Scrapes and archives a Yahoo groups email archives, photo galleries and file contents using the non-public API
MIT License
93 stars 46 forks source link

Topic downloader #109

Closed lennier1 closed 4 years ago

lennier1 commented 4 years ago

I've implemented a topic downloader which is a significantly faster way to download all a group's messages, particularly if there are messages with many replies. This needs larger scale testing. It might fail on bad HTML. (Maybe fall back to regular one message at a time downloading then?)

@IgnoredAmbience @d235j @nsapa @philpem

lennier1 commented 4 years ago

Thought on processing via topic id ... since this goes backwards in time my guess is that it will be picking up the spam first. (for groups that have been heavily spammed) That might not be an issue - but if the discussions about stopping/pausing processing a group when bulk spam is reached result in a decision to pause/stop/skip a group then it would not work in this case.
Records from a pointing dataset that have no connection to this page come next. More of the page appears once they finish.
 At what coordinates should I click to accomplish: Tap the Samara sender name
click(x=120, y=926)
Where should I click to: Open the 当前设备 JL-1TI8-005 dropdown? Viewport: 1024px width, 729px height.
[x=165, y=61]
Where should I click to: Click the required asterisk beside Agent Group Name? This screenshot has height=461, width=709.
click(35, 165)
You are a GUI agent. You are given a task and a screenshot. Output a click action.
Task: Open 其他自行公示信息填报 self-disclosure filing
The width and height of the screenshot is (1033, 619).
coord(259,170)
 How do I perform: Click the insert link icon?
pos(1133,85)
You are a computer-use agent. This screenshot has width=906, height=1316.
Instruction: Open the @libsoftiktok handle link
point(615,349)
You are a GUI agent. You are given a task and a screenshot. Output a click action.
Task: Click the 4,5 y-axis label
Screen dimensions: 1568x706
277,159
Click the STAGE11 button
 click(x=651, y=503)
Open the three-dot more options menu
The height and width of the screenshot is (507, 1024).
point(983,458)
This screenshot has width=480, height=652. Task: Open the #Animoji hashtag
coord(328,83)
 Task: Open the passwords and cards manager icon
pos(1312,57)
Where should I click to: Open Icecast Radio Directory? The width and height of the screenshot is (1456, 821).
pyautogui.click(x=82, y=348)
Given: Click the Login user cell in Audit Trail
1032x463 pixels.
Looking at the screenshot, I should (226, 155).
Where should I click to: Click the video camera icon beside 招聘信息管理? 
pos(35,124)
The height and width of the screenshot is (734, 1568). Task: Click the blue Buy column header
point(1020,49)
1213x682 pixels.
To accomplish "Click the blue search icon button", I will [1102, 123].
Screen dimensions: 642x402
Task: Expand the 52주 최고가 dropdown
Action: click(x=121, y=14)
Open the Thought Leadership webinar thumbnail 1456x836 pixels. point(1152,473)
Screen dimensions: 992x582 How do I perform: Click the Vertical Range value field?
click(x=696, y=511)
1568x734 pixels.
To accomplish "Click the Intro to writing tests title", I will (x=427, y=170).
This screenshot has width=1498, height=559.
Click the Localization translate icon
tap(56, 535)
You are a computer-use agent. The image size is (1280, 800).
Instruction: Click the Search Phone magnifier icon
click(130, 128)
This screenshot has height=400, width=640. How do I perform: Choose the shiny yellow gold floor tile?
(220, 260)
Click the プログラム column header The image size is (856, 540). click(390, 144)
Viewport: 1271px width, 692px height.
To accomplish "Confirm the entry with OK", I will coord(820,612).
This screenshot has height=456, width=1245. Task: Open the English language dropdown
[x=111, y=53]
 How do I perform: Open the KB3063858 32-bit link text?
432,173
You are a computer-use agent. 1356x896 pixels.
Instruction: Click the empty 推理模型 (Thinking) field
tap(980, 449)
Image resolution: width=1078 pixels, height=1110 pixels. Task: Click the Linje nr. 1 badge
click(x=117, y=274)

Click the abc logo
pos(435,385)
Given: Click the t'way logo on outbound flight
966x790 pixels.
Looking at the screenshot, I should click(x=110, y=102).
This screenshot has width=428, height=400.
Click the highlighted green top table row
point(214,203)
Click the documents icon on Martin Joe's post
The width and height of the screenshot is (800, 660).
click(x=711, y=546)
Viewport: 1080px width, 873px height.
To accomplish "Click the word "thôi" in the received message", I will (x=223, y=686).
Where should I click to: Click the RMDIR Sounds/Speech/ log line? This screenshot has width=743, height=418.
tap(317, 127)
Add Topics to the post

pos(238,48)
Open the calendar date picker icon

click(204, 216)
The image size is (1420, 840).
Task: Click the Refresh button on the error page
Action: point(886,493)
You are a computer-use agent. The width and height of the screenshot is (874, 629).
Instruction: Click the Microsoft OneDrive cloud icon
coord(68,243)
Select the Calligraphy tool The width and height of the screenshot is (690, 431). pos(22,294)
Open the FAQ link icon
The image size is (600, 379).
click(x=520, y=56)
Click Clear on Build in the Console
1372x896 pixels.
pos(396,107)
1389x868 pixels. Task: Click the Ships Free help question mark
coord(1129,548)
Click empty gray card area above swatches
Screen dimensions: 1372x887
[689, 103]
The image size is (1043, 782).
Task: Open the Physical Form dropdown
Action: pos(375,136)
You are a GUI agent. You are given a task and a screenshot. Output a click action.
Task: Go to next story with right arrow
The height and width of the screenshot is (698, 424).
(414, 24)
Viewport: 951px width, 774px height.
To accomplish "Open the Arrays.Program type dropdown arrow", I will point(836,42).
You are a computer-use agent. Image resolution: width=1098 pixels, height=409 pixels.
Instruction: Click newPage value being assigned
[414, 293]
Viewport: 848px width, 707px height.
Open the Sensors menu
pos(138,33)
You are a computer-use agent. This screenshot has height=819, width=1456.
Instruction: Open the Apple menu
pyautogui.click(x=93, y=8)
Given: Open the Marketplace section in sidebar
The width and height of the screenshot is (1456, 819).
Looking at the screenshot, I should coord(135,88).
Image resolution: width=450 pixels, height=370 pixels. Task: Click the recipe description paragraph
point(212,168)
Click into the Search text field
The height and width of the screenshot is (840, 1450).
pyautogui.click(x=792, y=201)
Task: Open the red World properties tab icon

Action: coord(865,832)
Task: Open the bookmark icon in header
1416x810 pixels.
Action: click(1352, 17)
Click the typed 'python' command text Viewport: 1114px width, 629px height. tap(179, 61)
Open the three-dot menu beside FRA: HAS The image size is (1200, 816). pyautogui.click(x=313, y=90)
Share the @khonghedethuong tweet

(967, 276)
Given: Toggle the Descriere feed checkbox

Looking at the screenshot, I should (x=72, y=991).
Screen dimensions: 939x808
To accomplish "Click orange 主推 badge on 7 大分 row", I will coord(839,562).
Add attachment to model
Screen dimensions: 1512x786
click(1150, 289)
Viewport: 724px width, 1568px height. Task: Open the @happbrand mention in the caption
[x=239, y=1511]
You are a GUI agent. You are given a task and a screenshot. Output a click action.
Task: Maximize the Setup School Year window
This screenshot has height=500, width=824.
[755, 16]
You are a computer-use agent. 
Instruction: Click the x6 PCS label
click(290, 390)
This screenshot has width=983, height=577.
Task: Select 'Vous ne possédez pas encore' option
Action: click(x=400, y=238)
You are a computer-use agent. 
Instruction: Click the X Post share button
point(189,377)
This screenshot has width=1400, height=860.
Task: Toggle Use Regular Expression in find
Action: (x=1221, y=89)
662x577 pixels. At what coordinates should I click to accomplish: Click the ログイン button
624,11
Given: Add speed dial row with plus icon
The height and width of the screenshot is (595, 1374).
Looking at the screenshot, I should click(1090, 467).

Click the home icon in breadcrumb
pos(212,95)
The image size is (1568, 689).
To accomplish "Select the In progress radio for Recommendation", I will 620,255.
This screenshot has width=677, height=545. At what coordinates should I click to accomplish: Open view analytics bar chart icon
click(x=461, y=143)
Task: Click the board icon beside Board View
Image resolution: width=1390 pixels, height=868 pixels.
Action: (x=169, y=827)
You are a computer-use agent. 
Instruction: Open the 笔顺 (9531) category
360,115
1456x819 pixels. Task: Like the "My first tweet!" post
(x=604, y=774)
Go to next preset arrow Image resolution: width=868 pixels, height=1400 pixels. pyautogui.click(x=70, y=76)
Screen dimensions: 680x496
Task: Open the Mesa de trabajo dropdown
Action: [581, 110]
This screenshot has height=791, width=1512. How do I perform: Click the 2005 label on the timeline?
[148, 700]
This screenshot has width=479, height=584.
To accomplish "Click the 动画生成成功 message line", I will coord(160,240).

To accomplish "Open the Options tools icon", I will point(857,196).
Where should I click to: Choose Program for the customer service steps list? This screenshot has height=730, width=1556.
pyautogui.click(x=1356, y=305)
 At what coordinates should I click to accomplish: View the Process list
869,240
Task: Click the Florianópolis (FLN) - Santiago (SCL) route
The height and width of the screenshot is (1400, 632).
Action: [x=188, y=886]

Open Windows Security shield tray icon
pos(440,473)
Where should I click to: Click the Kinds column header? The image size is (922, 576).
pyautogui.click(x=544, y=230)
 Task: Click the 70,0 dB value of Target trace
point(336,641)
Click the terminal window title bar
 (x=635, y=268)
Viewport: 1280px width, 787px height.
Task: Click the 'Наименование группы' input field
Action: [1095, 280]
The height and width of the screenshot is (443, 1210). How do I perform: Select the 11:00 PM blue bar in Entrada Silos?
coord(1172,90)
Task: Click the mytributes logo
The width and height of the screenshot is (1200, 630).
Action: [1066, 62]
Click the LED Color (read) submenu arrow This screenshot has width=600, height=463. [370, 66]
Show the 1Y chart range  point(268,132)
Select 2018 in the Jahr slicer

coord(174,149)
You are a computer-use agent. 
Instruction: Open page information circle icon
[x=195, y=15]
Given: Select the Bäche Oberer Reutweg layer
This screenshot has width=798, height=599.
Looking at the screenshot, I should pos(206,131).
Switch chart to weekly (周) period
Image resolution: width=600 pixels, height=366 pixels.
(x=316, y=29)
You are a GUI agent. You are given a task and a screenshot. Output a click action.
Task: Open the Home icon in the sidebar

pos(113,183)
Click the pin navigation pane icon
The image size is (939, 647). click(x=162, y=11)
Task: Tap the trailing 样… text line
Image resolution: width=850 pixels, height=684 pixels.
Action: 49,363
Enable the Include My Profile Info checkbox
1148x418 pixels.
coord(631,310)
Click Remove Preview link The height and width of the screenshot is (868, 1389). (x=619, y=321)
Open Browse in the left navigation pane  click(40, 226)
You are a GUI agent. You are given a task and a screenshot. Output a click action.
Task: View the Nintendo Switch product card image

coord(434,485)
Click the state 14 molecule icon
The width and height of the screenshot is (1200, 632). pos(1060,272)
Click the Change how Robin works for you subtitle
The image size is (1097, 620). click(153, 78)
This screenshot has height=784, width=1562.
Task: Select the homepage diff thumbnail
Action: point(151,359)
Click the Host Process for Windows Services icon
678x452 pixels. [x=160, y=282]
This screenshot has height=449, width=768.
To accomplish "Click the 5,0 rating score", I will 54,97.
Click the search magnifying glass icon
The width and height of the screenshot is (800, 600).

The idea about pausing a group fetch when lots of spam reached was to allow moving to the next group to try to maximise the amount of "clean" mail fetched. Could then go back (if state stored per group) and resume a group when all else done if there is still time left before Y! kills history.

Could the loop be changed to go forwards in time from oldest topic? I think that the next/prev links might be based on the most recent message in the topic so cannot simply start from topic 0/1 and follow the "next" link. But simply starting from 0/1 and skipping ones that are not found might be OK unless there is easy way to walk through the links backwards to the start without too much overhead.

That makes sense. I'm including this in my new pull request.

lennier1 commented 4 years ago

Latest updates include starting with earlier messages and better error checking/correction.

lennier1 commented 4 years ago

Added -tr option if you want to get raw messages as well. It's slower than -t, but faster than -e and should get all the data.

IgnoredAmbience commented 4 years ago

This PR seems to also have pulled in the archiveteam warrior frontend, I might have to pick through the commits to just pull out the topic downloader and any other fixed included.

IgnoredAmbience commented 4 years ago

This PR has much more on it than the topic downloader now. Will resync with the archive team fork separately.